We understand the Staff’s hesitance to allow reliance on foreign reports is based in part on the conscious decision to eliminate the foreign law exceptions historically available under Item 102 of Regulation S-K and Guide 7,28 especially for mine operators who can simply select the standard under which to prepare mineral reserve determinations and mineral resource estimates. We believe that interpreting the Exceptions to permit royalty and streaming companies to disclose mineral resources and mineral reserves determined under an appropriate foreign standard in limited circumstances neither binds the Commission to those foreign standards nor constitutes reciprocal recognition of those standards.
The Adopting Release indicates that the Commission declined to reciprocally recognize foreign reports because “there are … important differences [between SK 1300 and CRIRSCO-bassed standards], such as the final rules’ prohibition against disclaimers of liability for information provided by the qualified person based on the work of a third-party specialist who the qualified person has hired,”29 as well as SK 1300’s requirement that a registrant disclose mineral resource estimates exclusive of mineral reserves (rather than aggregated) and the inclusion of mineral brines in the definition of mineral resources.30 However, the Adopting Release also recognized that perhaps the primary goal of SK 1300 was to more closely align the Commission’s rules with those industry and global regulatory standards31 and thereby, after many years, eliminate the disadvantages faced by U.S. companies.32 Unlike the Staff’s view under old Guide 7 that “resource” disclosure was misleading and therefore prohibited, there is nothing in the Adopting Release that suggests that technical reports under NI 43-101, JORC or other CRIRSCO-based standards are inherently misleading and must therefore be banned under all circumstances. We believe the interests of investors and registrants would be best served by permitting a royalty and streaming company, pursuant to the Exceptions and only when a non-reporting mine operator refuses to provide an SK 1300 technical report or information sufficient to prepare one, to refer to mineral resources and mineral reserves determined by the operator under a CRIRSCO-based standard.
28 Id.
29 Adopting Release at 66,414.
30 Adopting Release at 66,414, Note 1173.

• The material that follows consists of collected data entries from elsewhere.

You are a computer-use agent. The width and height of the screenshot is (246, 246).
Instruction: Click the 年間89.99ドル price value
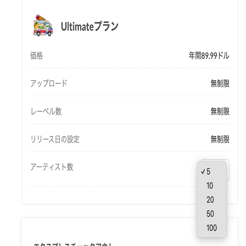pyautogui.click(x=209, y=56)
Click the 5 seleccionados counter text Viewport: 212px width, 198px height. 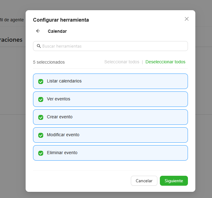pos(49,62)
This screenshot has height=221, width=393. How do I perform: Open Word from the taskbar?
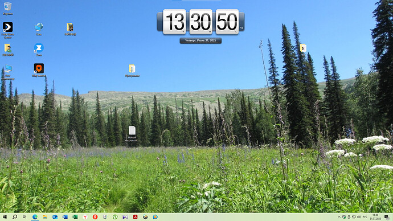(x=65, y=217)
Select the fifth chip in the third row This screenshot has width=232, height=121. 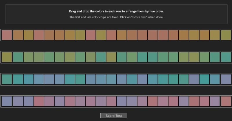click(x=49, y=79)
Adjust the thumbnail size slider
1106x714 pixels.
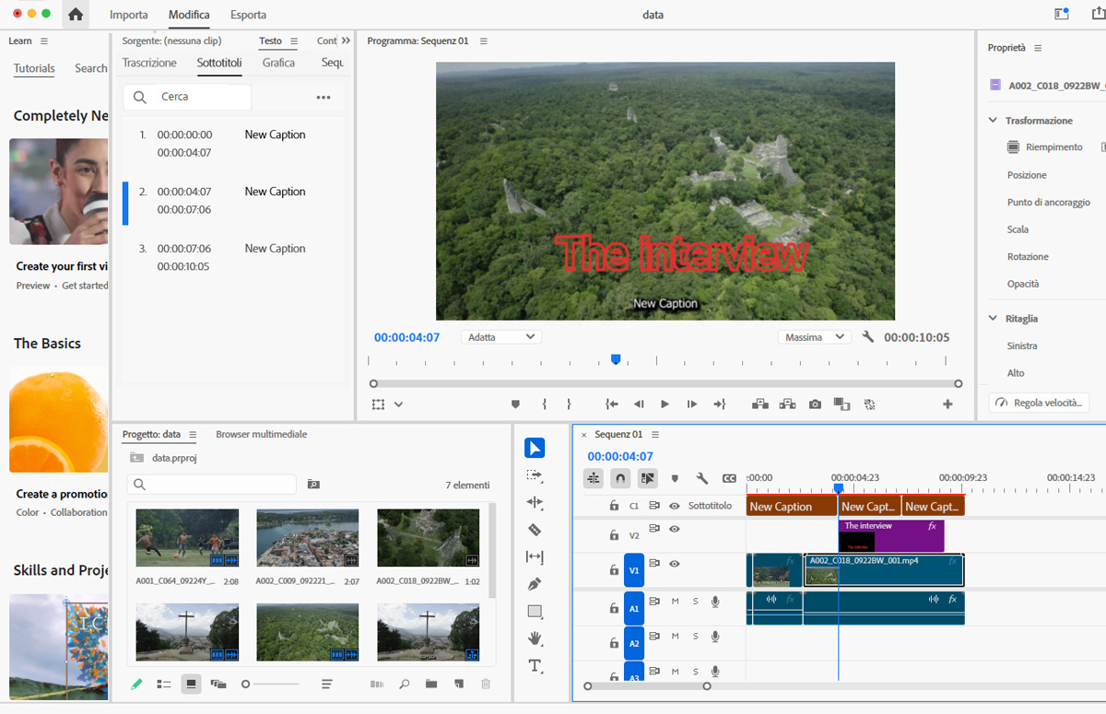pos(246,685)
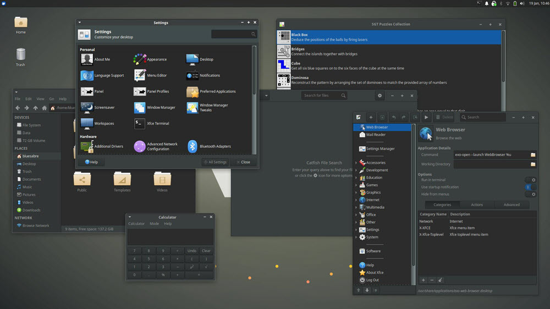Click the home icon in file manager toolbar
The image size is (550, 309).
pyautogui.click(x=45, y=108)
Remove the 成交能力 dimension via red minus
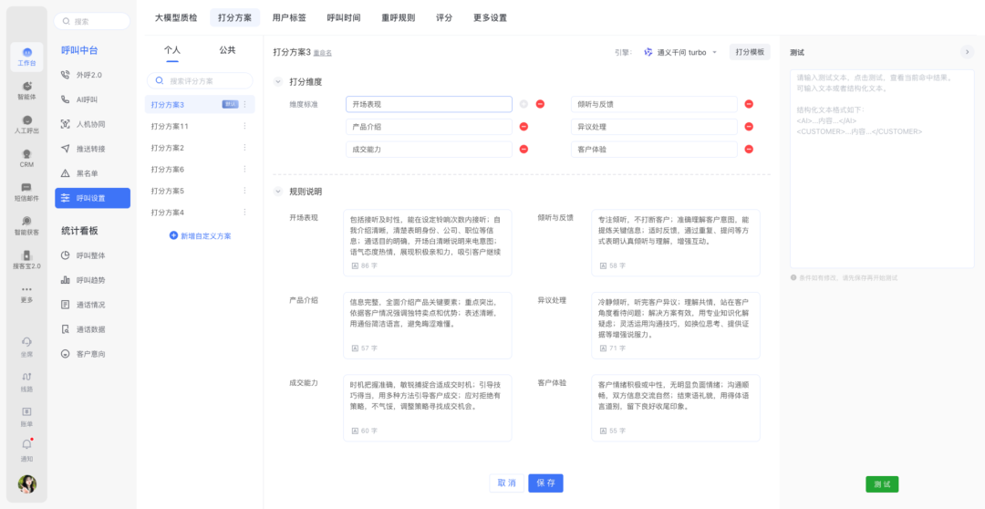Screen dimensions: 985x509 [524, 149]

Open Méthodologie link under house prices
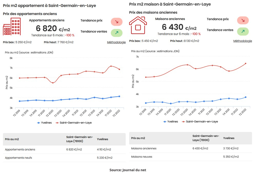tap(242, 41)
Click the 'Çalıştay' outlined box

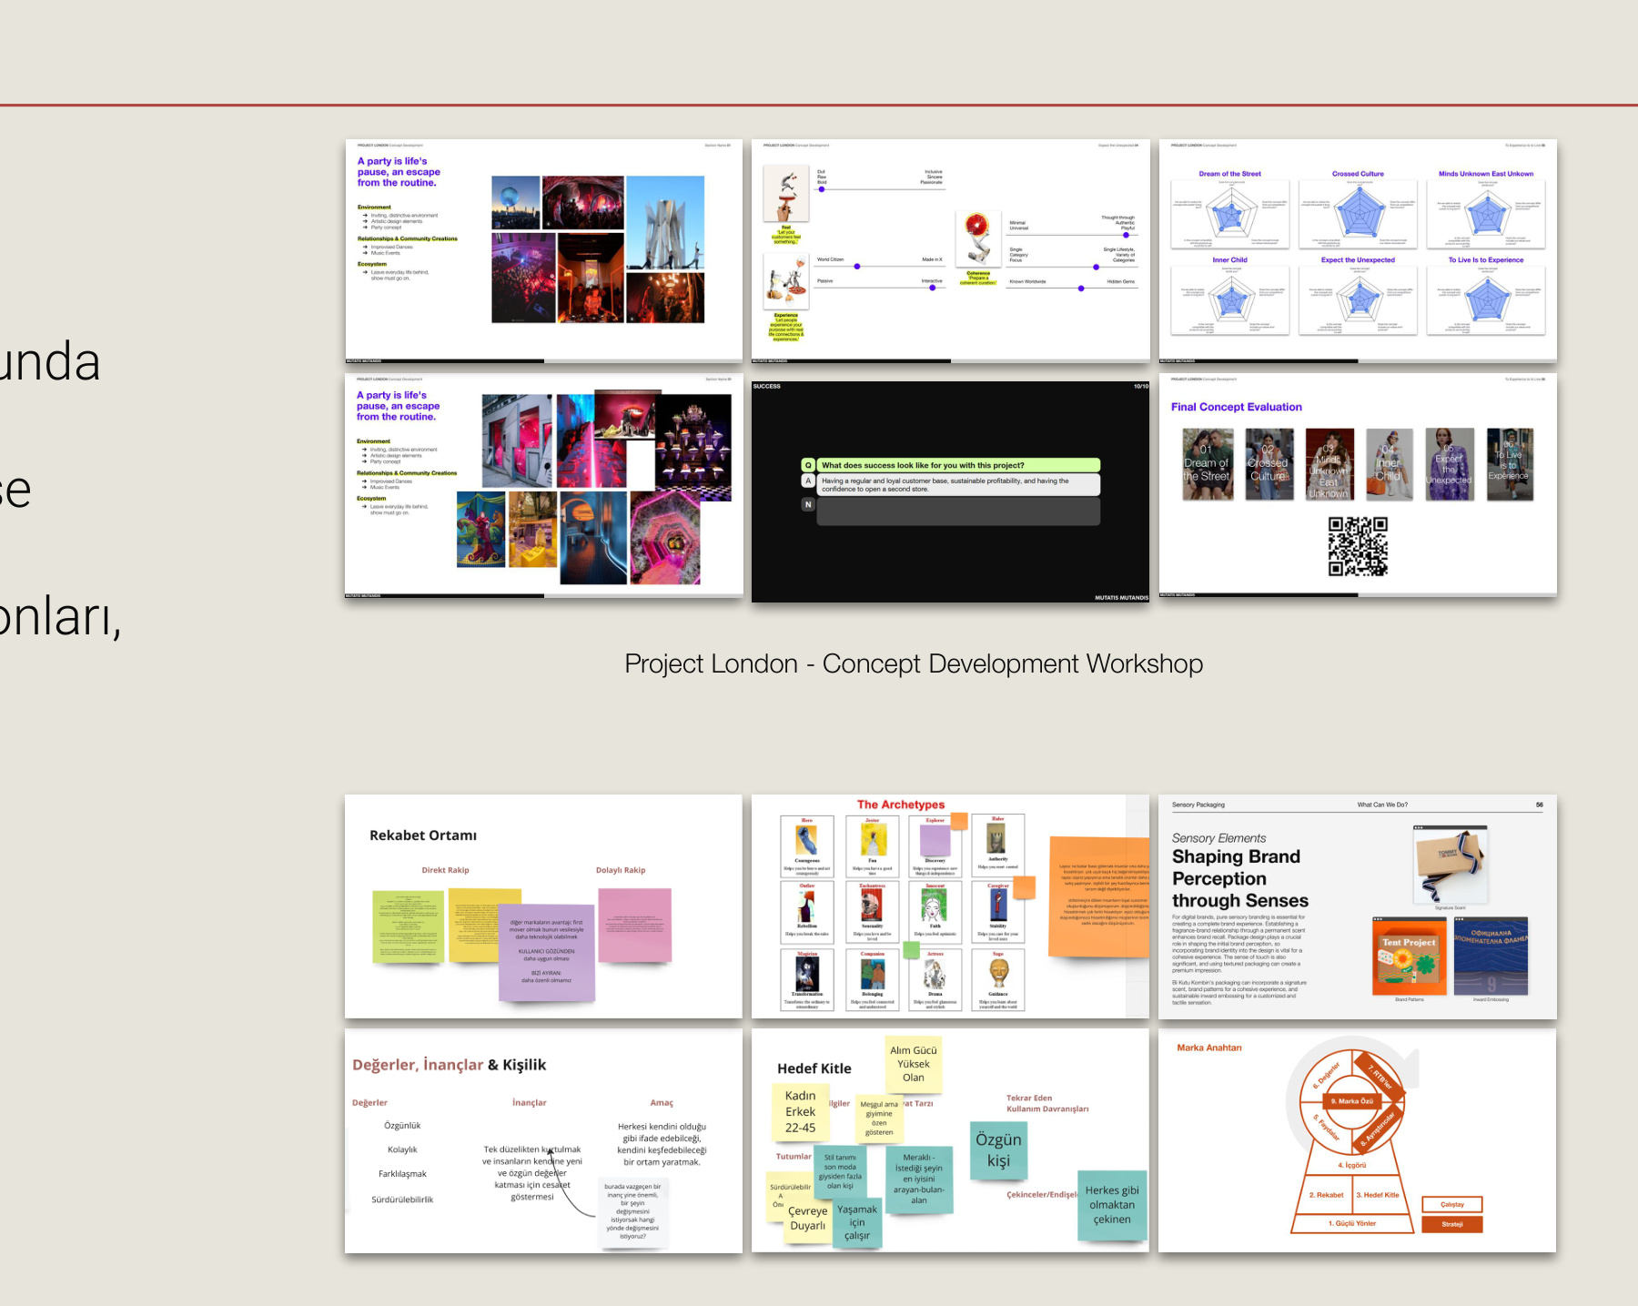(1451, 1204)
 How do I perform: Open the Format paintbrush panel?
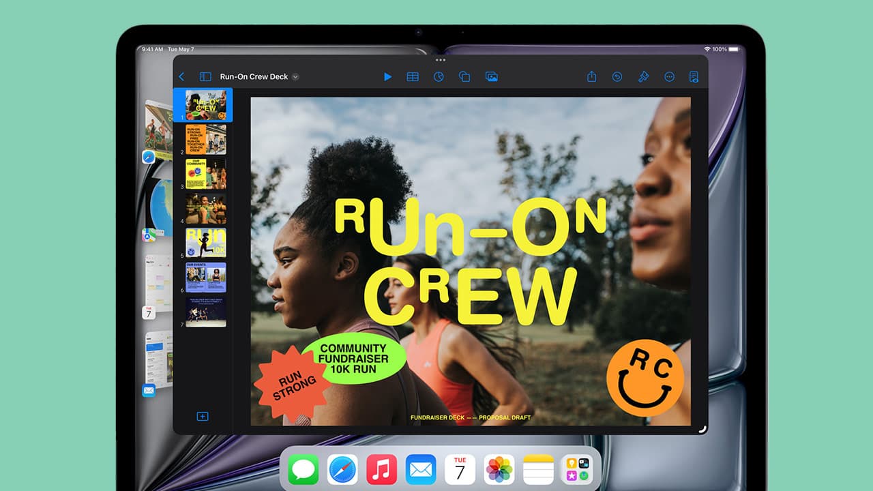point(643,77)
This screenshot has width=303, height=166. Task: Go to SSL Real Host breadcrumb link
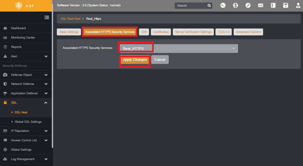pyautogui.click(x=71, y=19)
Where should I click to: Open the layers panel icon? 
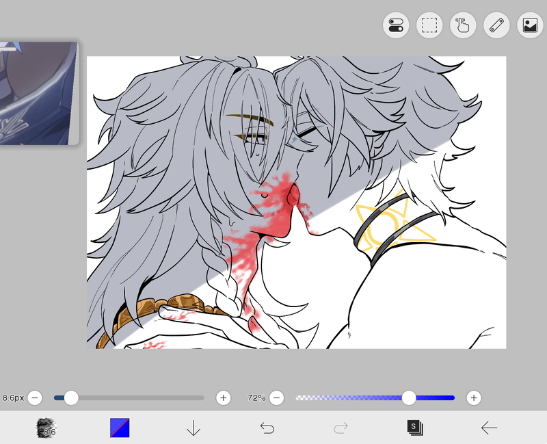[415, 428]
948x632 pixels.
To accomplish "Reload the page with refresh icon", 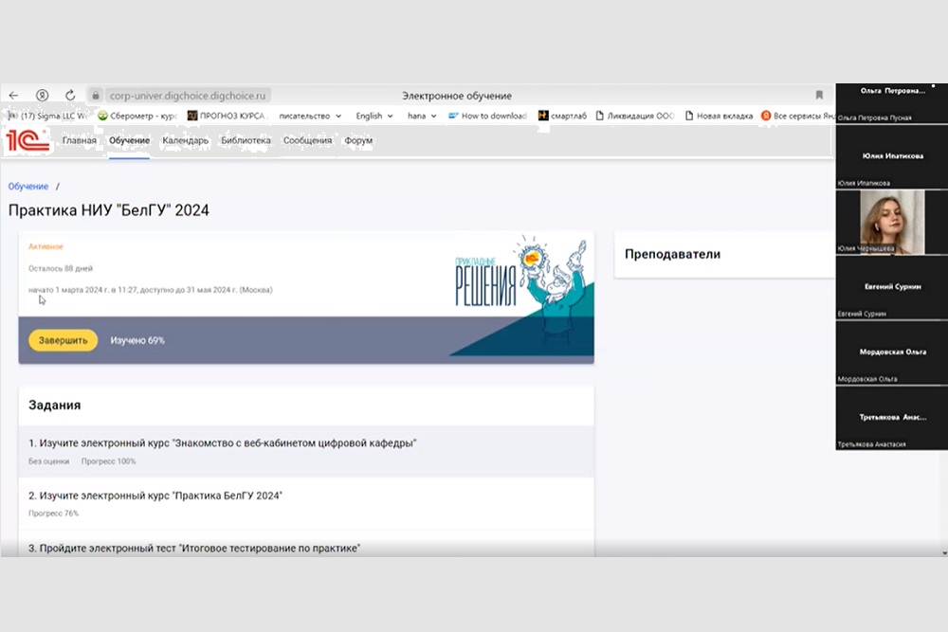I will [70, 96].
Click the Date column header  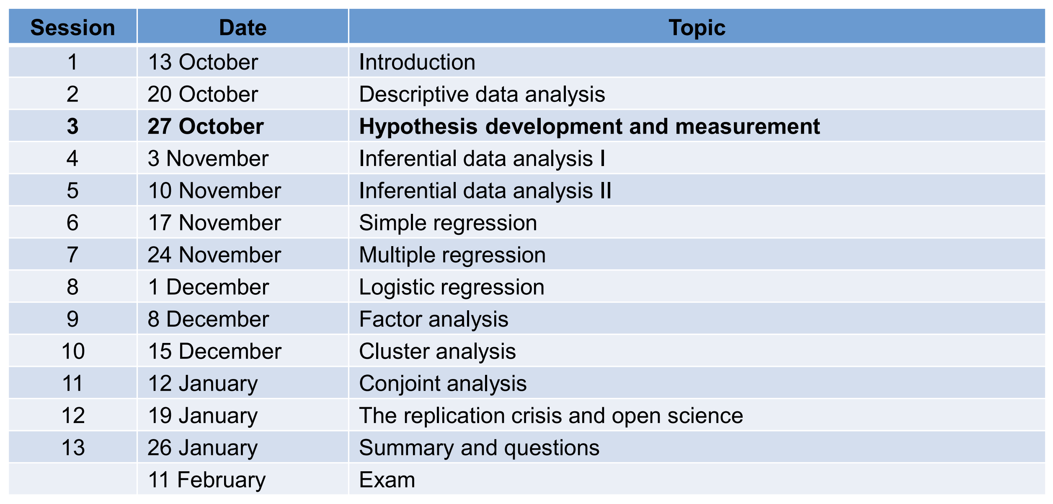(x=243, y=28)
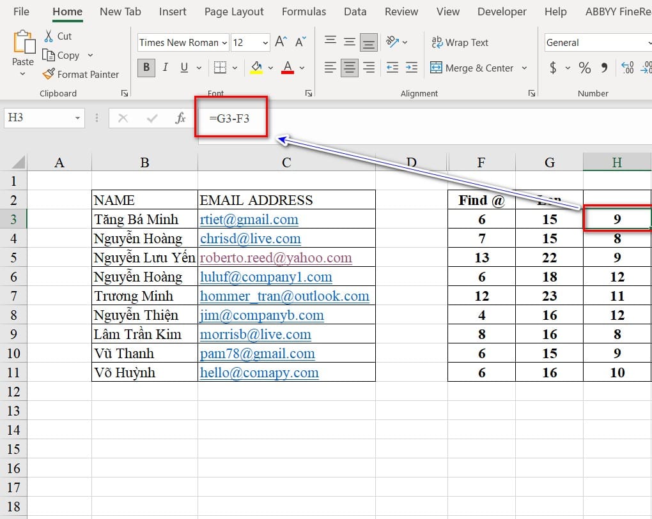Expand the General number format dropdown
Image resolution: width=652 pixels, height=519 pixels.
point(649,43)
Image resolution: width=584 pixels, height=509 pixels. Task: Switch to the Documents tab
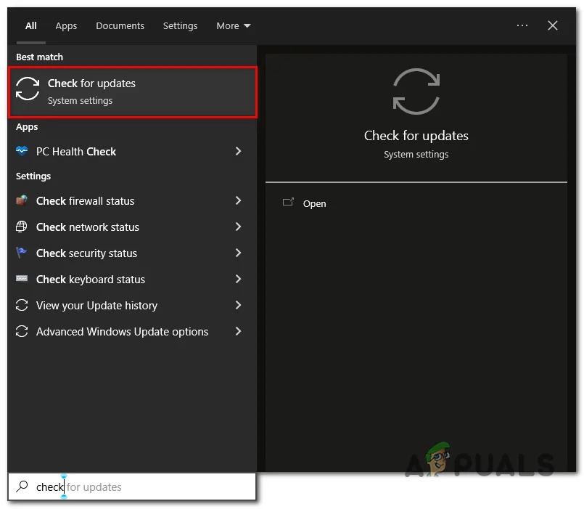(120, 25)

31 Adopting Release at 66,344 (“The Commission also proposed to modernize its disclosure requirements and policies for mining properties by more closely aligning them with current industry and global regulatory practices and standards”).
32 Adopting Release at 66,345 (“Overall, we believe that the final rules reflect an appropriate consideration of the extent to which the final rules promote efficiency, competition and capital formation in addition to the protection of investors. The final rules will modernize the Commission’s mining property disclosure regime by amending or removing requirements that may have placed U.S. mining registrants at a competitive disadvantage[.]”).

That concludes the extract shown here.